# Di2 wiring help



## TricrossRich (Mar 26, 2014)

Hey guys... I'm trying to pre-plan some Di2 wiring for a Shiv TT build and I was hoping that some guys with Di2 experience might be able to help me as I have no prior Di2 experience.

Here's the wiring scheme i've come up with.










I bought a very lightly used 6870 Di2 TT set up. Based on the picture, it appears that it comes with a shifters, FD and RD that I've labeled in the photo above. It looks like it also has a 5-way junction box and a JC-41 internal junction box. My plan was to hide the 5-way junction box internal just inside the head tube, along with one of the new BT/Ant + D-Fly boxes. I was going to drill a small hole in the tope of the seat post and mount a 3-way junction box under the saddle so that I could re-charge. Will this work? Thanks in advance guys.


----------



## rtalain (Dec 29, 2009)

According to this thread, you can use another JC-41 instead of the EW-90-B that you have planned in your downtube. It worked fine for this guy. He also put his junction box under his seat.

Di2 "A Junction" alternate location - Weight Weenies


----------



## Migen21 (Oct 28, 2014)

How do you plan to charge the system and connect to USB for etube software access?

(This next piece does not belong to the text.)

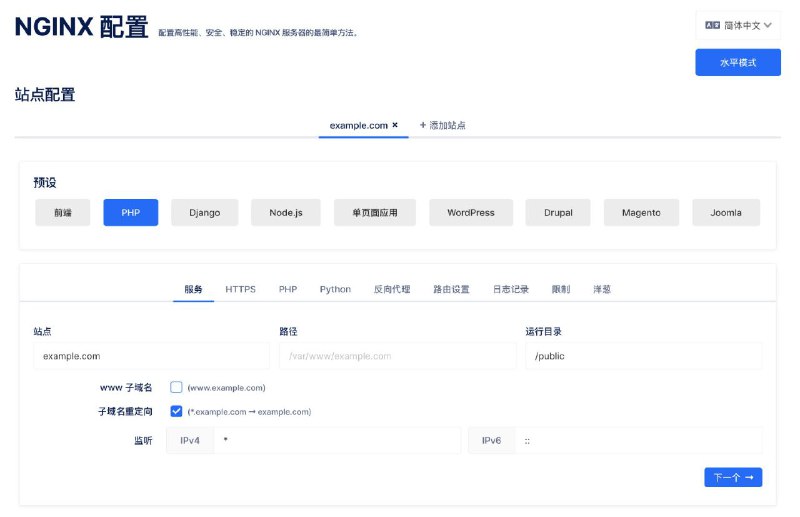This screenshot has height=517, width=800.
Task: Click the IPv4 listen address field
Action: tap(337, 440)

Sent from my Pixel using Tapatalk


----------



## rtalain (Dec 29, 2009)

He would just plug into the Junction Box under his seat.


----------



## TricrossRich (Mar 26, 2014)

Migen21 said:


> How do you plan to charge the system and connect to USB for etube software access?
> 
> Sent from my Pixel using Tapatalk





rtalain said:


> He would just plug into the Junction Box under his seat.



Correct... In the wiring diagram above, the junction box is under the seat, so its easy access for charging. The problem with that wiring set up is that the system won't allow you to run two A junctions. I've found that some people do drop the A-junction in the frame and then buy a second A junction, pop the rear derailleur plug out, plug the wire into the junction and then plug the RD into the junction and you can charge the system.

This is the setup I ended up using...


----------



## rtalain (Dec 29, 2009)

VERY clean setup, and sweet ride!


----------



## TricrossRich (Mar 26, 2014)

rtalain said:


> VERY clean setup, and sweet ride!


Thank you.


----------